[DIRECTION] Reproduce word for word everything from "As output capacitance" down to "to around 200-300mVpp." in the thread below on switch mode power supply output noise.

# SMPS output noise: Why is it amplified further away from the output capacitor?

Well this is just a general question about switch mode power supplies, but i have recently built a buck converter, and read that it is very important where in the circuit you place your probes, to measure output ripple and noise.

As output capacitance i have a electrolytic cap, and a small 100n ceramic. When i measure directly above the ceramic capacitor, i can clearly see the ideal/textbook output ripple, with a small amount of high frequency ringing, which measures to about 50mVpp. But when i move my probes to measure above my resistive load, the output noise amplifies to around 200-300mVpp.

How come? I dont understand where this noise is coming from, when closer to the circuit im measuring way less noise? Is it radiated noise picked up from the inductor coil? Or am i missing something

• In what conditions have you measured the ripple? You might be interested in seeing it explained by Dave Jones: How to measure power supply ripple noise. His explanations yet apply to measuring the internals of a power supply.

[SOURCE MATERIAL]
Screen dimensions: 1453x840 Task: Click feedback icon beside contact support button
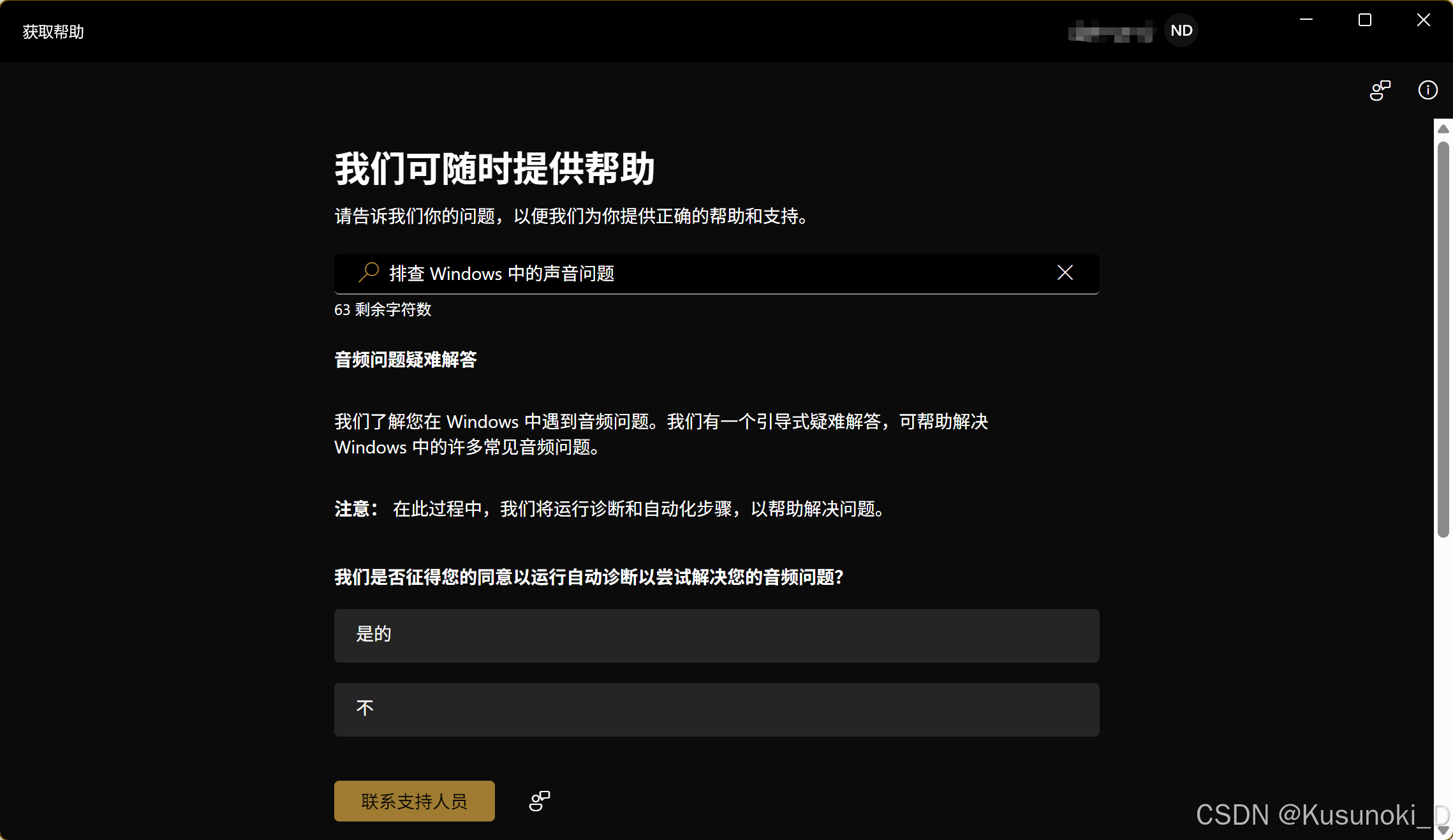(x=540, y=801)
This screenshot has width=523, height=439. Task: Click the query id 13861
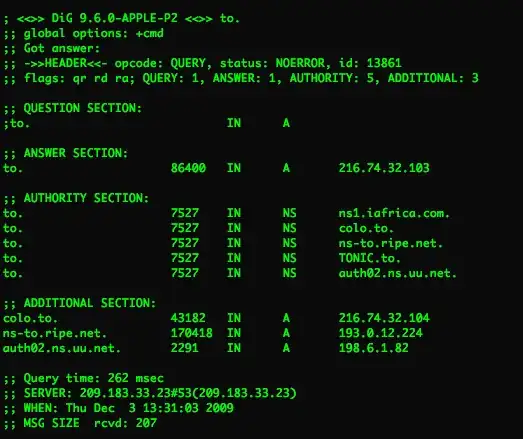pyautogui.click(x=384, y=63)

[SOLVED PROBLEM]
As output capacitance i have a electrolytic cap, and a small 100n ceramic. When i measure directly above the ceramic capacitor, i can clearly see the ideal/textbook output ripple, with a small amount of high frequency ringing, which measures to about 50mVpp. But when i move my probes to measure above my resistive load, the output noise amplifies to around 200-300mVpp.